(Actions to take)
A - Summarize the Outreach Program text in two sentences.
B - List every numerical figure that appears in the Outreach Program text.
C - Copy the stretch of the Outreach Program text from "Collaboration with the" through "they need help.".

(Text shown)
==*==

The Outreach Program is dedicated to the memory of Phyllis Jen, MD, whose leadership, inspiration, and commitment were central to creating this opportunity to improve the health status of American Indians and Alaska Natives (AI/AN). The program serves as a legacy to how Dr. Jen lived her life reaching out to care for others who need support.

Mission components

About 70% of all AI/AN individuals live in urban areas. The Outreach Program with Native American Communities is taking great strides to break barriers of care for Native Americans living in Massachusetts. We are proud to be partnering with Native American Lifelines and tribal communities to better understand and identify the unique health care needs and barriers to care in these diverse communities. Together we have created a multi-step approach to achieving these goals. Through ongoing dialogues, we are learning from our valued community partners important ways we can meet the unique challenges of our urban Massachusetts and New England AI/AN neighbors.

The Indian Health Service (IHS) is a federal agency within the Department of Health and Human Services that provides comprehensive health care services to over two million AI/ANs in federally recognized tribes. The IHS is an integrated national health care delivery system focused on primary care services. IHS also funds 41 Urban Indian Health Organizations, including Native American Lifelines in Boston.

Collaboration with the IHS

Despite limited resources, Navajo Nation and IHS do an impressive job responding to the health care needs of Native Americans. But they need help.

==*==

(Stored records)
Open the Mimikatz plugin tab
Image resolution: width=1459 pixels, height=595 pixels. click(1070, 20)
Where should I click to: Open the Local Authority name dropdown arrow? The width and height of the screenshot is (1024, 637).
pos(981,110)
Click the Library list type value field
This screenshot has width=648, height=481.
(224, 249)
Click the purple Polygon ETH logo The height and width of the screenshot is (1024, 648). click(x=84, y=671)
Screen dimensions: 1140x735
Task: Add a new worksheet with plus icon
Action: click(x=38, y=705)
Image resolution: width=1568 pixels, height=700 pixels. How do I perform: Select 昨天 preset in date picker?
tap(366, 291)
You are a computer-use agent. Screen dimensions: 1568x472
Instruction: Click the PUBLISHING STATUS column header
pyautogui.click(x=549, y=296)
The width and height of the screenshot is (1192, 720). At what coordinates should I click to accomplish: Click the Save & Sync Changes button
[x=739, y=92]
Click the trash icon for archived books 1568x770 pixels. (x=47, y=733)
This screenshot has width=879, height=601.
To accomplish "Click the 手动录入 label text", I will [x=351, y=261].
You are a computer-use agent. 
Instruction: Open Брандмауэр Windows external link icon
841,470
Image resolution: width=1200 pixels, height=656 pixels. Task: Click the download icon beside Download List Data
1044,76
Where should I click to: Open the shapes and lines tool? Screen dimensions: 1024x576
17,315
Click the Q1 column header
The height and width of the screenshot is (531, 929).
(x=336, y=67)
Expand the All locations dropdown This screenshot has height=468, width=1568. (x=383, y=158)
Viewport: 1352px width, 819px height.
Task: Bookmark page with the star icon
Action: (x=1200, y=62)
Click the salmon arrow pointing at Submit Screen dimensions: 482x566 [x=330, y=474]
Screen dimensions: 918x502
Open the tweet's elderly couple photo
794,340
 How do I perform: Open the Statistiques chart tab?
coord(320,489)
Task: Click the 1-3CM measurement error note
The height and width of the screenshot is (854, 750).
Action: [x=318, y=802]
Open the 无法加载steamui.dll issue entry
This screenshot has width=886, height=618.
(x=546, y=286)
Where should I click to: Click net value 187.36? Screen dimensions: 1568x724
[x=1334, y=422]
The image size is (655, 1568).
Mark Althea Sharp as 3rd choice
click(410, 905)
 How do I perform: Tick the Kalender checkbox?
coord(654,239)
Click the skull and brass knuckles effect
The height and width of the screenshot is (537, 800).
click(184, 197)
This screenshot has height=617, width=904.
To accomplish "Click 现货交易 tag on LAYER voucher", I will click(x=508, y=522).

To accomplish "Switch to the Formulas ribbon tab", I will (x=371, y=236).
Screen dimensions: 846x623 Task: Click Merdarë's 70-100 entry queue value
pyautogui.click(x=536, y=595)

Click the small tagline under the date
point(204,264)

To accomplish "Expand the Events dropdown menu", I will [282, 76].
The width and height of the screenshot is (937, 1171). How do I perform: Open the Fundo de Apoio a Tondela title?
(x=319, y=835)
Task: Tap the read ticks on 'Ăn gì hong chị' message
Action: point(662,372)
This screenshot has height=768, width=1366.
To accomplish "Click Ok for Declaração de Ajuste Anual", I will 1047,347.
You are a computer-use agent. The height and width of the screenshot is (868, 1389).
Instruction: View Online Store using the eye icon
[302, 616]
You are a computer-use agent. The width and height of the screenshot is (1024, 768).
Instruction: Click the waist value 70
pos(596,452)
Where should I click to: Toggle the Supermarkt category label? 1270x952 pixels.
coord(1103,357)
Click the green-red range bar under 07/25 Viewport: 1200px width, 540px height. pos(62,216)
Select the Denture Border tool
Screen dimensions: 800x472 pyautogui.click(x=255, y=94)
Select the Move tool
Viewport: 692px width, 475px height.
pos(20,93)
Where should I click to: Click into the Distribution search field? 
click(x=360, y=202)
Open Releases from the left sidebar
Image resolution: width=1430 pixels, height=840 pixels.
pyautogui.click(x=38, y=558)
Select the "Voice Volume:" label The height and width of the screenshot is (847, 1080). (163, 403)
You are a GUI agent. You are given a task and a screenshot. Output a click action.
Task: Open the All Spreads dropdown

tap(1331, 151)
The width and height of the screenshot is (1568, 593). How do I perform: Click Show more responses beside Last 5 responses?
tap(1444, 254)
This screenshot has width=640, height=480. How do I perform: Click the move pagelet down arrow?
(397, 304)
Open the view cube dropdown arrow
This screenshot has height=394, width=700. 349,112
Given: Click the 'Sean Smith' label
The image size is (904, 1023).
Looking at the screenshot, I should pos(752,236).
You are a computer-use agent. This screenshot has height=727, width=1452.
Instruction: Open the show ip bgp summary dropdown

==*==

(Solutions for each task)
A - The Outreach Program, dedicated to the memory of Phyllis Jen, MD, partners with Native American Lifelines and tribal communities to understand and break down barriers to health care for American Indians and Alaska Natives in Massachusetts, since about 70% of all AI/AN individuals live in urban areas. The Indian Health Service, a federal agency serving over two million AI/ANs and funding 41 Urban Indian Health Organizations, does an impressive job with Navajo Nation despite limited resources, but they need help.

B -
- About 70%
- Over two million
- 41

C -
Collaboration with the IHS

Despite limited resources, Navajo Nation and IHS do an impressive job responding to the health care needs of Native Americans. But they need help.